> EXERCISE BRIEF
Reproduce each line of the listing below without any changes.

> STORED RECORDS
====

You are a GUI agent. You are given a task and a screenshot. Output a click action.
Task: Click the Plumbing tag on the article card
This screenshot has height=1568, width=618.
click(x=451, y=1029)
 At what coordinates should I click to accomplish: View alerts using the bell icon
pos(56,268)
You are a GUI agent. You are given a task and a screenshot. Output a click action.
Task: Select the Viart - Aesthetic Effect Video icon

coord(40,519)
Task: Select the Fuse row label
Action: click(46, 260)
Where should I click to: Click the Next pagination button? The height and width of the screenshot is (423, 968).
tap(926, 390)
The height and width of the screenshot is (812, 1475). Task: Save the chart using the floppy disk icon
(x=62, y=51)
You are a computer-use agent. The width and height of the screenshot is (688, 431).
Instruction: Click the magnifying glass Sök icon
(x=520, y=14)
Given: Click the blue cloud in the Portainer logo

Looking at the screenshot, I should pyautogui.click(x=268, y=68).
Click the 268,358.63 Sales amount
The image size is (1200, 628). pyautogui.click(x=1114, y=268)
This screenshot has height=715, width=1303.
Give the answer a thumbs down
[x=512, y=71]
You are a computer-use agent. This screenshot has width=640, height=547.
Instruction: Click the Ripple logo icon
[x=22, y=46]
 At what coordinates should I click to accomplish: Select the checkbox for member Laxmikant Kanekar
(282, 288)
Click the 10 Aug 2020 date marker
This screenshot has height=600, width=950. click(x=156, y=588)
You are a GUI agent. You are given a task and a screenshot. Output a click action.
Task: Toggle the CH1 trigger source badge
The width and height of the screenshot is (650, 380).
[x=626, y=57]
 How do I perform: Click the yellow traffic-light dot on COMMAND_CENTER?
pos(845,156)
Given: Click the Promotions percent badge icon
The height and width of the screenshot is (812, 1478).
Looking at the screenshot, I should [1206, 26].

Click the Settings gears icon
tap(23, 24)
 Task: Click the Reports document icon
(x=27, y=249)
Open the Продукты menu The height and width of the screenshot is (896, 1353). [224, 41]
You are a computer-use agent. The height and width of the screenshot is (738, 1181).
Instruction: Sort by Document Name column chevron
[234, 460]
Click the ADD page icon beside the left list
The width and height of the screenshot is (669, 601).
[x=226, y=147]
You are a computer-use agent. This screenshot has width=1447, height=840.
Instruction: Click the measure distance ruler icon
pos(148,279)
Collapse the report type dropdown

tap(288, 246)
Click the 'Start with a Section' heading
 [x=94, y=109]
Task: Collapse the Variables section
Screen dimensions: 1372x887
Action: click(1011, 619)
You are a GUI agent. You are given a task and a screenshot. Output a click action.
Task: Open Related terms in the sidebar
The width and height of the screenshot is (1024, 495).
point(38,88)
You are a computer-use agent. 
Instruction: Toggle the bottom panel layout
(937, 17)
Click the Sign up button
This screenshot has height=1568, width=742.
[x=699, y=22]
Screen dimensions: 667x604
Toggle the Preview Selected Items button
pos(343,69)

====

> FULL RESPONSE
You are a GUI agent. You are given a task and a screenshot. Output a click action.
Task: Click the Plumbing tag on the article card
This screenshot has height=1568, width=618.
click(x=451, y=1029)
 At what coordinates should I click to accomplish: View alerts using the bell icon
pos(56,268)
You are a GUI agent. You are given a task and a screenshot. Output a click action.
Task: Select the Viart - Aesthetic Effect Video icon

coord(40,519)
Task: Select the Fuse row label
Action: click(46, 260)
Where should I click to: Click the Next pagination button? The height and width of the screenshot is (423, 968).
tap(926, 390)
The height and width of the screenshot is (812, 1475). Task: Save the chart using the floppy disk icon
(x=62, y=51)
You are a computer-use agent. The width and height of the screenshot is (688, 431).
Instruction: Click the magnifying glass Sök icon
(x=520, y=14)
Given: Click the blue cloud in the Portainer logo

Looking at the screenshot, I should pyautogui.click(x=268, y=68).
Click the 268,358.63 Sales amount
The image size is (1200, 628). pyautogui.click(x=1114, y=268)
This screenshot has height=715, width=1303.
Give the answer a thumbs down
[x=512, y=71]
You are a computer-use agent. This screenshot has width=640, height=547.
Instruction: Click the Ripple logo icon
[x=22, y=46]
 At what coordinates should I click to accomplish: Select the checkbox for member Laxmikant Kanekar
(282, 288)
Click the 10 Aug 2020 date marker
This screenshot has height=600, width=950. click(x=156, y=588)
You are a GUI agent. You are given a task and a screenshot. Output a click action.
Task: Toggle the CH1 trigger source badge
The width and height of the screenshot is (650, 380).
[x=626, y=57]
 How do I perform: Click the yellow traffic-light dot on COMMAND_CENTER?
pos(845,156)
Given: Click the Promotions percent badge icon
The height and width of the screenshot is (812, 1478).
Looking at the screenshot, I should [1206, 26].

Click the Settings gears icon
tap(23, 24)
 Task: Click the Reports document icon
(x=27, y=249)
Open the Продукты menu The height and width of the screenshot is (896, 1353). [224, 41]
You are a computer-use agent. The height and width of the screenshot is (738, 1181).
Instruction: Sort by Document Name column chevron
[234, 460]
Click the ADD page icon beside the left list
The width and height of the screenshot is (669, 601).
[x=226, y=147]
You are a computer-use agent. This screenshot has width=1447, height=840.
Instruction: Click the measure distance ruler icon
pos(148,279)
Collapse the report type dropdown

tap(288, 246)
Click the 'Start with a Section' heading
 [x=94, y=109]
Task: Collapse the Variables section
Screen dimensions: 1372x887
Action: click(1011, 619)
You are a GUI agent. You are given a task and a screenshot. Output a click action.
Task: Open Related terms in the sidebar
The width and height of the screenshot is (1024, 495).
point(38,88)
You are a computer-use agent. 
Instruction: Toggle the bottom panel layout
(937, 17)
Click the Sign up button
This screenshot has height=1568, width=742.
[x=699, y=22]
Screen dimensions: 667x604
Toggle the Preview Selected Items button
pos(343,69)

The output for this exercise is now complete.